Ionic liquid-based materials as adsorbents for water purification: a review

In this article, more than fifty publications (2021–2025) have been reviewed to analyze the adsorption behaviors of ionic liquid-based materials for different water contaminants under varied environmental conditions. Thus, the trends observed across the removal performances for different pollutant classes are depicted, and the common interaction mechanisms related to material reusability as an adsorbent are discussed. The main observations we drew from this review are as follows: (i) Ionic liquid-based materials show significant promise as effective scavengers of aqueous pollutants by adsorption because they have relatively high adsorption capacities and good recyclability of five cycles of reuse and more, (ii) support-immobilized ionic liquid-based materials show enhanced material stability, reusability, and adsorption efficiency for aqueous adsorbates, (iii) however, there are key challenges that persist, and these cover aspects related to ionic liquid stability, environmental safety, and real-water applicability of these ionic liquid-based materials under harsh environmental conditions, and (iv) lifecycle-based techno-economic studies of ionic liquid-based adsorption units is necessary if ionic liquid-based materials are being contemplated for industrial water treatment processes.

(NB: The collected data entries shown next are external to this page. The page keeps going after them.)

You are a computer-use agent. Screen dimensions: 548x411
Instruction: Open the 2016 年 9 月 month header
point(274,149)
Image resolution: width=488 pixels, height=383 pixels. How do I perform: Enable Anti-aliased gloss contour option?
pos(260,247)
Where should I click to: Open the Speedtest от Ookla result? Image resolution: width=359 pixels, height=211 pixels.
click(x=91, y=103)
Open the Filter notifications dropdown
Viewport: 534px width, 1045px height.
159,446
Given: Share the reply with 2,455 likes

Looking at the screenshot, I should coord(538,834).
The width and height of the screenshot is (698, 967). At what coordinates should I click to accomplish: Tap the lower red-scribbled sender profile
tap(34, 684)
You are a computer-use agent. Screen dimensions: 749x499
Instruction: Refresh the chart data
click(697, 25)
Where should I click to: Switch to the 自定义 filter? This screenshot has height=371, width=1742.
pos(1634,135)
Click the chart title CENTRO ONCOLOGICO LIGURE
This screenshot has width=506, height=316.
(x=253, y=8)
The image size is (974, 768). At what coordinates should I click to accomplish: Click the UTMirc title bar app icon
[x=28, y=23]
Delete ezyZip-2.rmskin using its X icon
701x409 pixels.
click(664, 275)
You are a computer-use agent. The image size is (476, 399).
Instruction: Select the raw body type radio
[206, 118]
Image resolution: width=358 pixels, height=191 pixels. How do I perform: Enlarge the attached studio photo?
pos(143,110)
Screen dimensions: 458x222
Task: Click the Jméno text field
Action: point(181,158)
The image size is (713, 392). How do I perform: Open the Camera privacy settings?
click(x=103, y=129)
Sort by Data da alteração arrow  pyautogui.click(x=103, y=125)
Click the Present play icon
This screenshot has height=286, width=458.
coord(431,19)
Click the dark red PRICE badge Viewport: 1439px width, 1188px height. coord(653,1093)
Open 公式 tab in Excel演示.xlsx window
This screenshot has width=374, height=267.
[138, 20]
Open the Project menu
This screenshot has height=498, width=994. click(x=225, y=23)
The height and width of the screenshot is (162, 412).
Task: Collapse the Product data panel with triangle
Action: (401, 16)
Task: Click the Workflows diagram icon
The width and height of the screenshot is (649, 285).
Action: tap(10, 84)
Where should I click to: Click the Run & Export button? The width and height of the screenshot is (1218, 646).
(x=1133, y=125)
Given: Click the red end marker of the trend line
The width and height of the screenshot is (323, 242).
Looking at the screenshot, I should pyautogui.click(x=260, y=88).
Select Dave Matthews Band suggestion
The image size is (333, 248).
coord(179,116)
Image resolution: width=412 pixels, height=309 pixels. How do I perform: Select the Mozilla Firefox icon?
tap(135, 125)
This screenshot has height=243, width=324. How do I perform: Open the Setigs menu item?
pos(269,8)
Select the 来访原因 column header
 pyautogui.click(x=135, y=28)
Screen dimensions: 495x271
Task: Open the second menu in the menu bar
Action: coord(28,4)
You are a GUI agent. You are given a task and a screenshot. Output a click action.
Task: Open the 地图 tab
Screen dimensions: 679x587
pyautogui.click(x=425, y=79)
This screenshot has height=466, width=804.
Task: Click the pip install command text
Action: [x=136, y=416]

This review also identifies current research gaps around the development of more efficient, durable, and sustainable ionic liquid-based adsorption systems for water purification. The major implication of developing ionic liquid-based aqueous-phase adsorbents is to promote green chemistry at the laboratory scale and aspire for green chemical process engineering in real-world water remediation systems using such a material that has the requisite selectivity and durability.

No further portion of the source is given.